On Sun, Jun 6, 2021 at 11:43 AM Justin Pryzby <pryzby@telsasoft.com> wrote:
> Sorry, but I already killed the process to try to follow Matthias' suggestion.
> I have a core file from "gcore" but it looks like it's incomplete and the
> address is now "out of bounds"...
Based on what you said about ending up back in lazy_scan_prune()
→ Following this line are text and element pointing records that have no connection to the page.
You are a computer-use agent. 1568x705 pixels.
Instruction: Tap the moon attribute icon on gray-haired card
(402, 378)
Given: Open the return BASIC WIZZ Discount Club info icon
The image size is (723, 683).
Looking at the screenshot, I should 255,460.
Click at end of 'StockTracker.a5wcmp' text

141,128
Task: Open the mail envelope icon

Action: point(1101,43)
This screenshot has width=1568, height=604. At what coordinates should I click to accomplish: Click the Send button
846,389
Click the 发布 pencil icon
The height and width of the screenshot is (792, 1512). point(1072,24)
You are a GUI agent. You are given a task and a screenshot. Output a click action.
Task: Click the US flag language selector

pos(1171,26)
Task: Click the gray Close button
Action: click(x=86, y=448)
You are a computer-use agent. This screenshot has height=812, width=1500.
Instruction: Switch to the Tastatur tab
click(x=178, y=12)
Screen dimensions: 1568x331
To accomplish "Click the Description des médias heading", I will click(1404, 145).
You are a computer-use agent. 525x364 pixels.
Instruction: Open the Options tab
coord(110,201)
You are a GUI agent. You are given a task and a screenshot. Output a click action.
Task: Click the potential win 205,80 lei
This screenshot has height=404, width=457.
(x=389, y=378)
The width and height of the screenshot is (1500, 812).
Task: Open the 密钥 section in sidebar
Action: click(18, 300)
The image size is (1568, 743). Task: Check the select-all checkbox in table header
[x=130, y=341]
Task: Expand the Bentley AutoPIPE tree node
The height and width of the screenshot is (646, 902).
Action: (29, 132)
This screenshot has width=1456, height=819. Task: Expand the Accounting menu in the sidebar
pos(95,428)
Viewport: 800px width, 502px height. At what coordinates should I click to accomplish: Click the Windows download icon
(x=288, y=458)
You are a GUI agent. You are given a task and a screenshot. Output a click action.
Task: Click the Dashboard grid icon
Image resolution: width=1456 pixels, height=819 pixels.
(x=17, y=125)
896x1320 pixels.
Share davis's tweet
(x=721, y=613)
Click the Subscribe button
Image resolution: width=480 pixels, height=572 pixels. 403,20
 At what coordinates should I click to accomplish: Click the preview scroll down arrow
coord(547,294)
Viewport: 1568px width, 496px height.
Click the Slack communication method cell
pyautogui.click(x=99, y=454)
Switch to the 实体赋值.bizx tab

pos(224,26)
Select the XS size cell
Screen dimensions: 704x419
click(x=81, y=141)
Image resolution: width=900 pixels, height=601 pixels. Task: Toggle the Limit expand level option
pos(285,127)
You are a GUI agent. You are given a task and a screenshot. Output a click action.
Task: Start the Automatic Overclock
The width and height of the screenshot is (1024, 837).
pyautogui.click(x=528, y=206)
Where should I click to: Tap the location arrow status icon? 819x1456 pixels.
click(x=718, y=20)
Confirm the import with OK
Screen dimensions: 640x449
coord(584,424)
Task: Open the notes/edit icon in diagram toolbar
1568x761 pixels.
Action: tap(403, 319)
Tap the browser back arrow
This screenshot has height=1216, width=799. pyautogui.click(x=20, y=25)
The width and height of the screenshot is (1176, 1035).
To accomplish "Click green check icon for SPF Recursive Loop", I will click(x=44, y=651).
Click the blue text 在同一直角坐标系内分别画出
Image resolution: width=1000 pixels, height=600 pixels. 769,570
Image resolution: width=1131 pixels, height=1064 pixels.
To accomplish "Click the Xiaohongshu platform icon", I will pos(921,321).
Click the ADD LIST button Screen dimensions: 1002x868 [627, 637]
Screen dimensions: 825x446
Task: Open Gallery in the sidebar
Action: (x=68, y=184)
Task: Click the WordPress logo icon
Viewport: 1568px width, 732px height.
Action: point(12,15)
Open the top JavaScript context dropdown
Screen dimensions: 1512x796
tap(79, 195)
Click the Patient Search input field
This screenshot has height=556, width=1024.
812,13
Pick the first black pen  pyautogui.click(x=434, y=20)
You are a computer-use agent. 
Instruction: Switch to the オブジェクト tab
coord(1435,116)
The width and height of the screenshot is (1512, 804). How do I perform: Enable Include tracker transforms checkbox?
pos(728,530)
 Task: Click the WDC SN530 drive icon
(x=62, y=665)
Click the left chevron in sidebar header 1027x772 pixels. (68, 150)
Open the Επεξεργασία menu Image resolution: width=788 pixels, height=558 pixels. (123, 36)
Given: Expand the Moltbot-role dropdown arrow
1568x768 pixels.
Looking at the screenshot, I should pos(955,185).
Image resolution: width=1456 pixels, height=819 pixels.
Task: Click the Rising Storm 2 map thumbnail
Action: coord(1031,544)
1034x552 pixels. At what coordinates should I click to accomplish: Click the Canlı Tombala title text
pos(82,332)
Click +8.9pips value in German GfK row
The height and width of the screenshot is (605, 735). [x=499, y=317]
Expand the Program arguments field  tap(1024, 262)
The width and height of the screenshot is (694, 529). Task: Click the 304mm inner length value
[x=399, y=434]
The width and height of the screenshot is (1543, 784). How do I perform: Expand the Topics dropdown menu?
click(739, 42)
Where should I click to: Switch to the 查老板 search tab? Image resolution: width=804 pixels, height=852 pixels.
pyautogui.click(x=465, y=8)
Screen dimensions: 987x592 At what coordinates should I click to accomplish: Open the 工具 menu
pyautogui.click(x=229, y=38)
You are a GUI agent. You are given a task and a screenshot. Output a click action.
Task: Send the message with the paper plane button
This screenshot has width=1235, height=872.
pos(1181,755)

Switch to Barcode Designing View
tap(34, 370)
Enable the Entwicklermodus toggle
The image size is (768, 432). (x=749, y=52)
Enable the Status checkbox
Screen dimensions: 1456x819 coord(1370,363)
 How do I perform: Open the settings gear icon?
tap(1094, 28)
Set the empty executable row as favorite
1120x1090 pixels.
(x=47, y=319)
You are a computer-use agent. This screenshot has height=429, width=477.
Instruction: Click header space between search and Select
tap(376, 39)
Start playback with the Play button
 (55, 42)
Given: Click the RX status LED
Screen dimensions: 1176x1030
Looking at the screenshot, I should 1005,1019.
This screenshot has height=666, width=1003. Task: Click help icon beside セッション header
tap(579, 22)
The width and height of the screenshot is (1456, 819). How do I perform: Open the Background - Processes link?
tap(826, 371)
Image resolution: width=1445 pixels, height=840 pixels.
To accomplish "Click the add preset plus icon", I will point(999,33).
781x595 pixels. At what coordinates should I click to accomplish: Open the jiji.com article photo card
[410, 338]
alone, I think he's right. That is, I agree that it's very likely that
the stuck VACUUM would not have become stuck had the "goto retry on
HEAPTUPLE_DEAD inside lazy_scan_prune" thing not been added by commit
8523492d4e3. But that in itself doesn't necessarily implicate commit
8523492d4e3.
The interesting question is: Why doesn't heap_page_prune() ever agree
with HeapTupleSatisfiesVacuum() calls made from lazy_scan_prune(), no
matter how many times the call to heap_page_prune() is repeated? (It's
repeated to try to resolve the disagreement that aborted xacts can
sometimes cause.)
If I had to guess I'd say that the underlying problem has something to
do with heap_prune_satisfies_vacuum() not agreeing with
HeapTupleSatisfiesVacuum(), perhaps only when GlobalVisCatalogRels is
used. But that's a pretty wild guess at this point.
--
Peter Geoghegan